Why opt for equity release schemes?
If you do not have a fixed source of income during retirement and the monetary budget is tight, it may be advisable to opt. When you receive cash from the release, you can spend it in any way that you wish for many, it acts as financial freedom at a time when income has fallen but expenditures have risen.
What is happening with the rates?
Interestingly, the rates for equity release deals have known to hit record lows in March 2020. Now, the average rate owing to the current context is fixed at 4.2%. It is to note that this figure is not the same all the time. Indeed, interest rates could increase or decrease over time. If you are looking for a profitable deal for the equity deals to fit in your requisites for the current situation, your financial advisor can be the best person to deal with.
How can you keep the costs down?
It has been observed that the equity release market is on an evolution that offers greater options as choice and enhanced flexibility. You can find some lenders who allow you to make regular interest payments on the mortgage.

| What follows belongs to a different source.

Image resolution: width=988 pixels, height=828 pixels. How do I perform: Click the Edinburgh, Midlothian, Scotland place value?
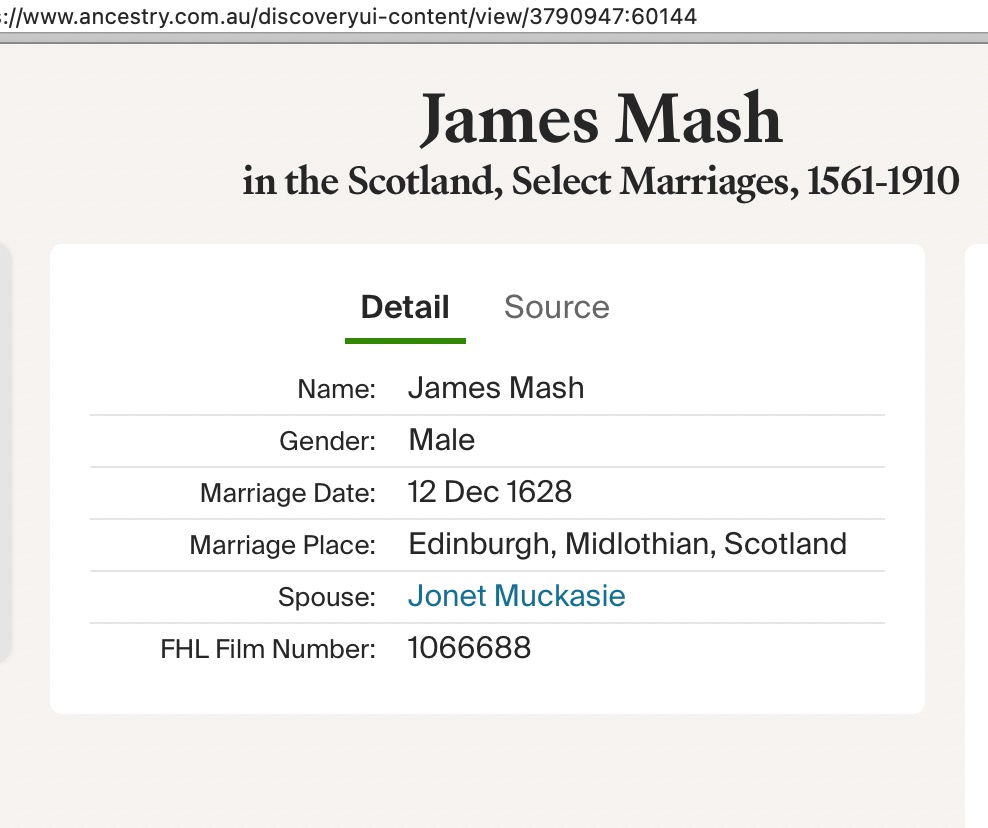[x=627, y=544]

This process helps you to keep the long-term costs down.
What do you understand by drawdown lifetime mortgage?
If you are looking for equity options in the current scenario, there are true, many options available for you. Here is another innovation in the lifetime mortgage market with the introduction of the drawdown plans to meet all your requisites. These plans allow you to take equity as per your need. In short, you do not have to take a lump sum upfront from now on! For instance, you could now opt for a loan of $40,000, with an initial taking of just $30,000.

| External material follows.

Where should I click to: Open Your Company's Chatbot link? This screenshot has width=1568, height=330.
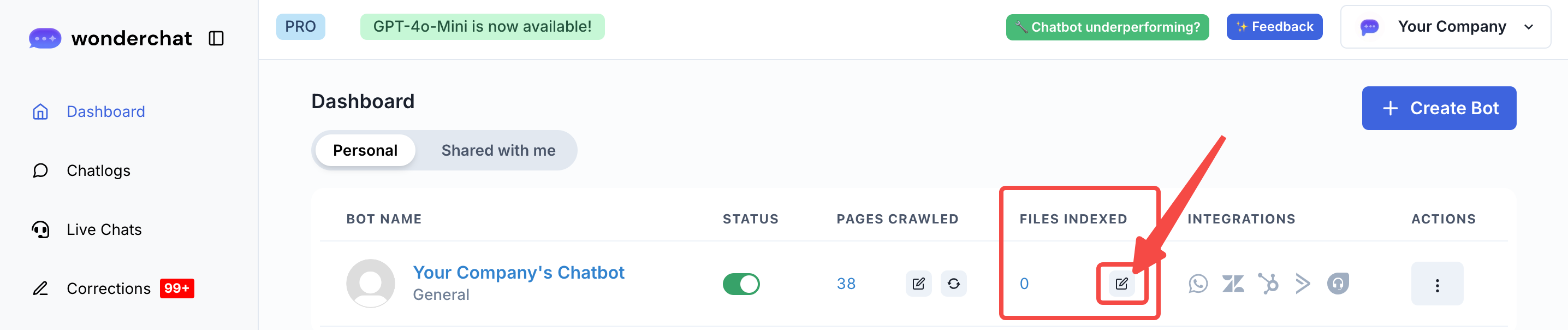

Is the equity option really safe?
Do you know equity release earned a bad name in the 1980s and 90s when the world market was poorly regulated? Thousands of borrowers ended up owing much more than what their house was worth. Later it was found that their estate was not enough to back the loan they had. Eventually, many lenders pursued borrowers’ children to settle the raised debts after their parents died.

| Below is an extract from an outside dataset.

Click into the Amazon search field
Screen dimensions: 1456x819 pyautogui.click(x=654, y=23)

What is no negative equity guarantee?
Now, the times have changed, and so does the situation for the equity release. The majority of equity release products now come with a no negative equity guarantee. This means that if you owe an amount, that can never surpass the value of your house.
Indeed, there are some products that allow you to ring-fence through a certain amount of cash that gets passed to your beneficiaries. It is done regardless of the amount of interest that gets accumulated.
Thus, lenders have to be clear about the cost and usage of their products for a profitable approach and the rate at which interest accumulates.
How much can you borrow?
The amount that you can borrow is largely determined by your age and the value of the property you are referring to for the purchase. Sometimes, your health status may also be counted for deciding the amount. According to the Firms website calculator, someone aged 75 with 300,000 Euros can opt for a typical borrow amount of:
- 145,500 Euro from Just.
- 145,500 Euro from Legal and General
With some other denomination aspects for these figures, those figures may rise considerably more.
Apart from the above considerations, what about the Rio mortgages?
These are a new type of interest-only mortgage for older people, and they might portray a good appeal to those who are put off by the idea of equity release, Rio mortgages are considered to be the most effective standard home loan deals with a big difference from that of the equity release. Here the mortgage does not have a specific end date and is usually carried till the borrowers’ death or when they move into a care home.
The bottom line
When opting for releasing equity, it is essential to understand your current needs and also count in the various future scope for the present requirements. This is because if you are opting for using a portion of your property now, it may have a more significant impact on the value of wealth in the future.